Excerpts from the DailyHerald.com:

A proposal to combine the resources of the Lisle-Woodridge and Darien-Woodridge fire protection districts is being touted as a way to enhance service and improve firefighter safety.

That’s providing little comfort, however, for residents near Downers Grove who will lose their neighborhood fire station if the intergovernmental agreement is approved.

The Darien-Woodridge fire board last week unanimously supported the automatic response agreement that would have both districts operate as a single entity. Lisle-Woodridge’s board is expected to take a deciding vote on the deal Tuesday.

“The advantage for us is we’re going to have more efficient use of staffing and resources,” said Keith Krestan, Lisle-Woodridge’s interim fire chief. “Instead of our five stations and their three stations, it’s going to be seven stations. And we’re going to intermix our resources — our engines, our trucks, our ambulances and our people.”

The plan calls for Darien-Woodridge Station 88 at the southeast corner of Belmont Road and 59th Street to close on May 1. Officials say the closure would be for a trial period that would end Dec. 31, 2018.

Some residents served by that station fear it will never reopen.

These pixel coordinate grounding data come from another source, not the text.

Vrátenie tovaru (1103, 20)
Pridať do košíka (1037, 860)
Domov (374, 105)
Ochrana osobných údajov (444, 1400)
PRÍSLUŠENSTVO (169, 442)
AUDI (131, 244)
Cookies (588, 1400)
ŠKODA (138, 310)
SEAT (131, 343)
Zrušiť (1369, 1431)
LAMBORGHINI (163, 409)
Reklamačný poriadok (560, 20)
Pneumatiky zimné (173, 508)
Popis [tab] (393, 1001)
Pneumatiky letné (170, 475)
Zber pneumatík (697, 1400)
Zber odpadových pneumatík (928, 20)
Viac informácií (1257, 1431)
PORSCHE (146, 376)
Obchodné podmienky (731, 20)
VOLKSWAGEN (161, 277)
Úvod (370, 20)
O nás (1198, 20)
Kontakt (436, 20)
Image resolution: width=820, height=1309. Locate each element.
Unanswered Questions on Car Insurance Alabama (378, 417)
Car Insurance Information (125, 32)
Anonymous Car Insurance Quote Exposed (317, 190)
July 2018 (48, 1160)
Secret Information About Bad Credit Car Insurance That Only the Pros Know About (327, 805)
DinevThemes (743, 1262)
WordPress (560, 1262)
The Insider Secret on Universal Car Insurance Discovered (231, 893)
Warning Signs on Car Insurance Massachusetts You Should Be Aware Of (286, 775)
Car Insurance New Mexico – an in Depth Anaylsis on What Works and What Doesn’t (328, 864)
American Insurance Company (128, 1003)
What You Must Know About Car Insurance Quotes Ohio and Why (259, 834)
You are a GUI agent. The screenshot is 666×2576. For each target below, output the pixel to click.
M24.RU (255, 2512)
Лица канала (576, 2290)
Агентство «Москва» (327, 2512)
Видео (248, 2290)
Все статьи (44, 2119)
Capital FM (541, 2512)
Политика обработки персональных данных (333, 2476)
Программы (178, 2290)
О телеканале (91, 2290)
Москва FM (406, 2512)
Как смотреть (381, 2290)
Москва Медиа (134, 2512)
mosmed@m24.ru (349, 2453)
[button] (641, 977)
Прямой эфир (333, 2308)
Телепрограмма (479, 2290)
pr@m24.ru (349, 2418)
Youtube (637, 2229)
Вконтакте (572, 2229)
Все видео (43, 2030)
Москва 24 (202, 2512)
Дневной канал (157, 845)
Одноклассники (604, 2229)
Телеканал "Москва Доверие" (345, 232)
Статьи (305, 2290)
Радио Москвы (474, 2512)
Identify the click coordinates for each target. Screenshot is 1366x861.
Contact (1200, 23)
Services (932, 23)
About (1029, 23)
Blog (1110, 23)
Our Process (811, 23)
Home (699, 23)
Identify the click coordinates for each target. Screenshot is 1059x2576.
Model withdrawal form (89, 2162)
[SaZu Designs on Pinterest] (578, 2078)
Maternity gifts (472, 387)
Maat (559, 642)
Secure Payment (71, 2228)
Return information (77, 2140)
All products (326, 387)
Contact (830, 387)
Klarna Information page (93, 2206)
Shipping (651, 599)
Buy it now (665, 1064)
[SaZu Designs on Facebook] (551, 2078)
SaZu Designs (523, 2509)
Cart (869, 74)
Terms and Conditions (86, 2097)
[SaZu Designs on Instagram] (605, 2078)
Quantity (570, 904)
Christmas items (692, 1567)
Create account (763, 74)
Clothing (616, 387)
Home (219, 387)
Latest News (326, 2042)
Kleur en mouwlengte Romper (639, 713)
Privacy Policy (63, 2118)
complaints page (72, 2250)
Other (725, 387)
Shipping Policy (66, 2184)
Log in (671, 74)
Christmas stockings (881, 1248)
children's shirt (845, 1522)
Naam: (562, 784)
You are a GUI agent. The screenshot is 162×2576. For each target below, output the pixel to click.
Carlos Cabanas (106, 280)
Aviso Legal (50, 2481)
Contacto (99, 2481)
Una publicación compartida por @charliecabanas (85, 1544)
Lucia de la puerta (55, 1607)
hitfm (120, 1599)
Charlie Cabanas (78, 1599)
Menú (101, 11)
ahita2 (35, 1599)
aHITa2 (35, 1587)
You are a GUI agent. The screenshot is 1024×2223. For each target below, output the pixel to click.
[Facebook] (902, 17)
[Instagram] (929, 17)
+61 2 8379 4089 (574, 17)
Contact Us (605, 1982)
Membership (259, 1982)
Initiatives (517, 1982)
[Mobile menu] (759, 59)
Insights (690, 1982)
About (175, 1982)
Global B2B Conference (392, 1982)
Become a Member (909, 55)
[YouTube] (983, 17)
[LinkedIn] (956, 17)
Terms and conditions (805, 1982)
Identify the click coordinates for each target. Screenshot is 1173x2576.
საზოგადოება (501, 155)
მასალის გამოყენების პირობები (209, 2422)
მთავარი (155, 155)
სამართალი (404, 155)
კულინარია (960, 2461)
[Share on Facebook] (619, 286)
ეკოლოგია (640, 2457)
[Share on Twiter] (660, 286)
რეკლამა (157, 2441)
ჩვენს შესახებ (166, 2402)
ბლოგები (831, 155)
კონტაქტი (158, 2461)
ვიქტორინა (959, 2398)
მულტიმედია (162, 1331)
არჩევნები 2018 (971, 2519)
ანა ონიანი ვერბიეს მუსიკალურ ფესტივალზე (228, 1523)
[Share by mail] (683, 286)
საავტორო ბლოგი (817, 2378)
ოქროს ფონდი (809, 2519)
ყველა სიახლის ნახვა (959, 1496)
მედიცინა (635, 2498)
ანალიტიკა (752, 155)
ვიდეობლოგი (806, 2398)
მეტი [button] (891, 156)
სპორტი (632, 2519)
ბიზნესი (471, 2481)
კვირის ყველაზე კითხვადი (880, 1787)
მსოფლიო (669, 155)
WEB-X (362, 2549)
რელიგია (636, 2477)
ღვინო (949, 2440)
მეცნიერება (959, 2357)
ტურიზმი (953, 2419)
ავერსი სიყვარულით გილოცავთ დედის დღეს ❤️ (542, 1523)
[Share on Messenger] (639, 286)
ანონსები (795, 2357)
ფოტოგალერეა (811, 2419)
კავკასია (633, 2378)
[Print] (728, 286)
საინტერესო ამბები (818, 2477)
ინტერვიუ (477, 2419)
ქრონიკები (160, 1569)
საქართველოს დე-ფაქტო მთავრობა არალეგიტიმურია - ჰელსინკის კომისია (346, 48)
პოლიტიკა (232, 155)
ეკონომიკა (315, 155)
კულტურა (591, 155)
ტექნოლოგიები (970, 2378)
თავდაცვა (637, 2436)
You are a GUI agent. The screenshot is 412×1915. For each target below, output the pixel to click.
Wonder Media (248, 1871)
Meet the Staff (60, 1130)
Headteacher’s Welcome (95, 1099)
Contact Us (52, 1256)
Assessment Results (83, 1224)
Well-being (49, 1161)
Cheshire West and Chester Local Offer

Fire officials said the neighborhood would be served by other stations, including one in the Lisle-Woodridge district that’s less than two miles away. As a result, response times to those homes would go up. Officials, however, insist the quality of service would improve.

Now, Darien-Woodridge is able to assign only two firefighters to engines and the ladder. By closing Station 88 and shuffling staff, the department would be able to assign three people per vehicle. Lisle-Woodridge already does that.

“This is the best thing from a fire chief’s perspective for everybody involved,” said Darien-Woodridge Chief Steven Gorsky, adding it’s unfair to residents and patently unsafe for firefighters to have fewer than three people on a fire suppression vehicle.

While the arrangement might sound like a money-saving move, Darien-Woodridge board members say it’s about safety.

Lisle-Woodridge and Darien-Woodridge officials spent more than a year developing a functional cooperation plan after a 2016 study by the Illinois Fire Chiefs Association examined what the impact would be on emergency services if the districts operated as one.

Krestan said the departments aren’t ready for consolidation at this point, so they decided to start with cooperation.

While the deal has been in the works for years, residents served by Station 88 said they were only recently notified about the plan.

DuPage County Board member Liz Chaplin, who lives in the area, said neighbors were notified about the closure in a leaflet that arrived in the mail less than a week before the vote by Darien-Woodridge.

Art Thompson, a district vice president with the Associated Fire Fighters of Illinois — the union that paid for the 2016 study — said no one went into the talks with the intention of closing a fire station.

“The idea was how could we better utilize the resources we have to better serve the community,” he said.